ASSIGNMENT: The required output is every entry below, copied exactly.

++++ PROVIDED INFORMATION ++++

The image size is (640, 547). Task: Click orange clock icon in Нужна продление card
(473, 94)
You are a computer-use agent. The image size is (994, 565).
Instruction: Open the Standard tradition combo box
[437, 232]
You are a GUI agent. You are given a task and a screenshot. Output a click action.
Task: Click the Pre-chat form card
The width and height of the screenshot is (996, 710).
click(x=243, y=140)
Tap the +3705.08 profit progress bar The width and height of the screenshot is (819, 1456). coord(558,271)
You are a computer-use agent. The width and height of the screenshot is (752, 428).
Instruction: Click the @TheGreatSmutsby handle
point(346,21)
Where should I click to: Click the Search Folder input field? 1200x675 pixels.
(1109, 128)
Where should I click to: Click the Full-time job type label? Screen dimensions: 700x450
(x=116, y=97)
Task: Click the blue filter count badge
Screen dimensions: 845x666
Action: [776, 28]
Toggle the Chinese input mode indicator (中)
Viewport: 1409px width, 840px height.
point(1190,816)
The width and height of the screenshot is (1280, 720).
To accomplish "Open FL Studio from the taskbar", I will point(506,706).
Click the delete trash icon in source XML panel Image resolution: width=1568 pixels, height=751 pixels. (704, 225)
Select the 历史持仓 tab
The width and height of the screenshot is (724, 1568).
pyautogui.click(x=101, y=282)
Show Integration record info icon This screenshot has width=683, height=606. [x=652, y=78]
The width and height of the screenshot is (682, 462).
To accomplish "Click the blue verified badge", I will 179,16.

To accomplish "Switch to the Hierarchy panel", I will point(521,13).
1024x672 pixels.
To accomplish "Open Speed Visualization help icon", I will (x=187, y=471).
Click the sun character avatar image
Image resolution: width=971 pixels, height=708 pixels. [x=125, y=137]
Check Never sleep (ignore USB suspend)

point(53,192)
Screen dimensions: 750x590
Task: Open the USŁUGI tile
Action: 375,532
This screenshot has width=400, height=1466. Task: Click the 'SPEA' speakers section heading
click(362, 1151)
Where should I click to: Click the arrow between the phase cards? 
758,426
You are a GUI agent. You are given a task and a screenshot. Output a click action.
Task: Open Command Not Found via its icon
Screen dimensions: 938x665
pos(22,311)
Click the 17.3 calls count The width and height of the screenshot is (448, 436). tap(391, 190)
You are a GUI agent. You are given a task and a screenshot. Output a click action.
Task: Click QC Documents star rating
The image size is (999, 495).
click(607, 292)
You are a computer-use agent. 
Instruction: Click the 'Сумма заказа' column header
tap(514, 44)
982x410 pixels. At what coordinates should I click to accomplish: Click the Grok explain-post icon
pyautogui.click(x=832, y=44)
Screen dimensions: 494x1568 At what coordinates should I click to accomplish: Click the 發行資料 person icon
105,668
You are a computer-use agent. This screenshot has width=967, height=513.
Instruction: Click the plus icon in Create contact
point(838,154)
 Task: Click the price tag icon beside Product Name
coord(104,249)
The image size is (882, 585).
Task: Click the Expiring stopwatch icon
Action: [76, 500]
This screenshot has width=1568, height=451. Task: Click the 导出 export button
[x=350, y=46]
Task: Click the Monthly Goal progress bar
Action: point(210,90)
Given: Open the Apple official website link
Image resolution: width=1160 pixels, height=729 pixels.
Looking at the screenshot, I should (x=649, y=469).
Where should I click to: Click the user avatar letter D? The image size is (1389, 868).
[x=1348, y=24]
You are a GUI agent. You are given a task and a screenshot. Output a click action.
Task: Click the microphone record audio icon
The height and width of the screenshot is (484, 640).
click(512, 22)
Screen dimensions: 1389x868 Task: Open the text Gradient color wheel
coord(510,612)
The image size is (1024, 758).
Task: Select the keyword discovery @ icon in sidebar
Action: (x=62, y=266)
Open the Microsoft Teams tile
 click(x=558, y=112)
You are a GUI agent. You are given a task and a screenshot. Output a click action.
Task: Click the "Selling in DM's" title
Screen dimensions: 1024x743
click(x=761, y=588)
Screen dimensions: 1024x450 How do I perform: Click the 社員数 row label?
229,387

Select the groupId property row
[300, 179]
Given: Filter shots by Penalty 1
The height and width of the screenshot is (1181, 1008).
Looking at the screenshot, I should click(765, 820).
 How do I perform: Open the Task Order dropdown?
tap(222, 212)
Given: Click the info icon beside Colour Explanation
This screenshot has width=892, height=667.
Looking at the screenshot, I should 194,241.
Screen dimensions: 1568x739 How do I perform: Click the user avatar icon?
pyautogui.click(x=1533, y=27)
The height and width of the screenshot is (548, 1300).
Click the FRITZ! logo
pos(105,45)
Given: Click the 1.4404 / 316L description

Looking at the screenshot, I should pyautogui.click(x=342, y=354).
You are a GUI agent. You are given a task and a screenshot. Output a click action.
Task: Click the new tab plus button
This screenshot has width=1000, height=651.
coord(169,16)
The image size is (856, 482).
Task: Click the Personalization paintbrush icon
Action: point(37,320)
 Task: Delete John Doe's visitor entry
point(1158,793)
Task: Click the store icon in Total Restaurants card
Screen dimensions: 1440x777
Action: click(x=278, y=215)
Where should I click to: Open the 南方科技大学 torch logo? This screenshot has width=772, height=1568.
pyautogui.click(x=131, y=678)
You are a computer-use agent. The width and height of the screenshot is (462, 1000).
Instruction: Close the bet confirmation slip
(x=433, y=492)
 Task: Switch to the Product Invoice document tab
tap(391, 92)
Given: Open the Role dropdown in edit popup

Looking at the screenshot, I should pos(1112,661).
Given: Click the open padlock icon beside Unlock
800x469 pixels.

++++

SOLUTION:
The image size is (640, 547). Task: Click orange clock icon in Нужна продление card
(473, 94)
You are a computer-use agent. The image size is (994, 565).
Instruction: Open the Standard tradition combo box
[437, 232]
You are a GUI agent. You are given a task and a screenshot. Output a click action.
Task: Click the Pre-chat form card
The width and height of the screenshot is (996, 710).
click(x=243, y=140)
Tap the +3705.08 profit progress bar The width and height of the screenshot is (819, 1456). coord(558,271)
You are a computer-use agent. The width and height of the screenshot is (752, 428).
Instruction: Click the @TheGreatSmutsby handle
point(346,21)
Where should I click to: Click the Search Folder input field? 1200x675 pixels.
(1109, 128)
Where should I click to: Click the Full-time job type label? Screen dimensions: 700x450
(x=116, y=97)
Task: Click the blue filter count badge
Screen dimensions: 845x666
Action: [776, 28]
Toggle the Chinese input mode indicator (中)
Viewport: 1409px width, 840px height.
point(1190,816)
The width and height of the screenshot is (1280, 720).
To accomplish "Open FL Studio from the taskbar", I will point(506,706).
Click the delete trash icon in source XML panel Image resolution: width=1568 pixels, height=751 pixels. (704, 225)
Select the 历史持仓 tab
The width and height of the screenshot is (724, 1568).
pyautogui.click(x=101, y=282)
Show Integration record info icon This screenshot has width=683, height=606. [x=652, y=78]
The width and height of the screenshot is (682, 462).
To accomplish "Click the blue verified badge", I will 179,16.

To accomplish "Switch to the Hierarchy panel", I will point(521,13).
1024x672 pixels.
To accomplish "Open Speed Visualization help icon", I will (x=187, y=471).
Click the sun character avatar image
Image resolution: width=971 pixels, height=708 pixels. [x=125, y=137]
Check Never sleep (ignore USB suspend)

point(53,192)
Screen dimensions: 750x590
Task: Open the USŁUGI tile
Action: 375,532
This screenshot has width=400, height=1466. Task: Click the 'SPEA' speakers section heading
click(362, 1151)
Where should I click to: Click the arrow between the phase cards? 
758,426
You are a GUI agent. You are given a task and a screenshot. Output a click action.
Task: Open Command Not Found via its icon
Screen dimensions: 938x665
pos(22,311)
Click the 17.3 calls count The width and height of the screenshot is (448, 436). tap(391, 190)
You are a GUI agent. You are given a task and a screenshot. Output a click action.
Task: Click QC Documents star rating
The image size is (999, 495).
click(607, 292)
You are a computer-use agent. 
Instruction: Click the 'Сумма заказа' column header
tap(514, 44)
982x410 pixels. At what coordinates should I click to accomplish: Click the Grok explain-post icon
pyautogui.click(x=832, y=44)
Screen dimensions: 494x1568 At what coordinates should I click to accomplish: Click the 發行資料 person icon
105,668
You are a computer-use agent. This screenshot has width=967, height=513.
Instruction: Click the plus icon in Create contact
point(838,154)
 Task: Click the price tag icon beside Product Name
coord(104,249)
The image size is (882, 585).
Task: Click the Expiring stopwatch icon
Action: [76, 500]
This screenshot has width=1568, height=451. Task: Click the 导出 export button
[x=350, y=46]
Task: Click the Monthly Goal progress bar
Action: point(210,90)
Given: Open the Apple official website link
Image resolution: width=1160 pixels, height=729 pixels.
Looking at the screenshot, I should (x=649, y=469).
Where should I click to: Click the user avatar letter D? The image size is (1389, 868).
[x=1348, y=24]
You are a GUI agent. You are given a task and a screenshot. Output a click action.
Task: Click the microphone record audio icon
The height and width of the screenshot is (484, 640).
click(512, 22)
Screen dimensions: 1389x868 Task: Open the text Gradient color wheel
coord(510,612)
The image size is (1024, 758).
Task: Select the keyword discovery @ icon in sidebar
Action: (x=62, y=266)
Open the Microsoft Teams tile
 click(x=558, y=112)
You are a GUI agent. You are given a task and a screenshot. Output a click action.
Task: Click the "Selling in DM's" title
Screen dimensions: 1024x743
click(x=761, y=588)
Screen dimensions: 1024x450 How do I perform: Click the 社員数 row label?
229,387

Select the groupId property row
[300, 179]
Given: Filter shots by Penalty 1
The height and width of the screenshot is (1181, 1008).
Looking at the screenshot, I should click(765, 820).
 How do I perform: Open the Task Order dropdown?
tap(222, 212)
Given: Click the info icon beside Colour Explanation
This screenshot has width=892, height=667.
Looking at the screenshot, I should 194,241.
Screen dimensions: 1568x739 How do I perform: Click the user avatar icon?
pyautogui.click(x=1533, y=27)
The height and width of the screenshot is (548, 1300).
Click the FRITZ! logo
pos(105,45)
Given: Click the 1.4404 / 316L description

Looking at the screenshot, I should pyautogui.click(x=342, y=354).
You are a GUI agent. You are given a task and a screenshot. Output a click action.
Task: Click the new tab plus button
This screenshot has width=1000, height=651.
coord(169,16)
The image size is (856, 482).
Task: Click the Personalization paintbrush icon
Action: point(37,320)
 Task: Delete John Doe's visitor entry
point(1158,793)
Task: Click the store icon in Total Restaurants card
Screen dimensions: 1440x777
Action: click(x=278, y=215)
Where should I click to: Open the 南方科技大学 torch logo? This screenshot has width=772, height=1568.
pyautogui.click(x=131, y=678)
You are a computer-use agent. The width and height of the screenshot is (462, 1000).
Instruction: Close the bet confirmation slip
(x=433, y=492)
 Task: Switch to the Product Invoice document tab
tap(391, 92)
Given: Open the Role dropdown in edit popup

Looking at the screenshot, I should pos(1112,661).
Given: Click the open padlock icon beside Unlock
800x469 pixels.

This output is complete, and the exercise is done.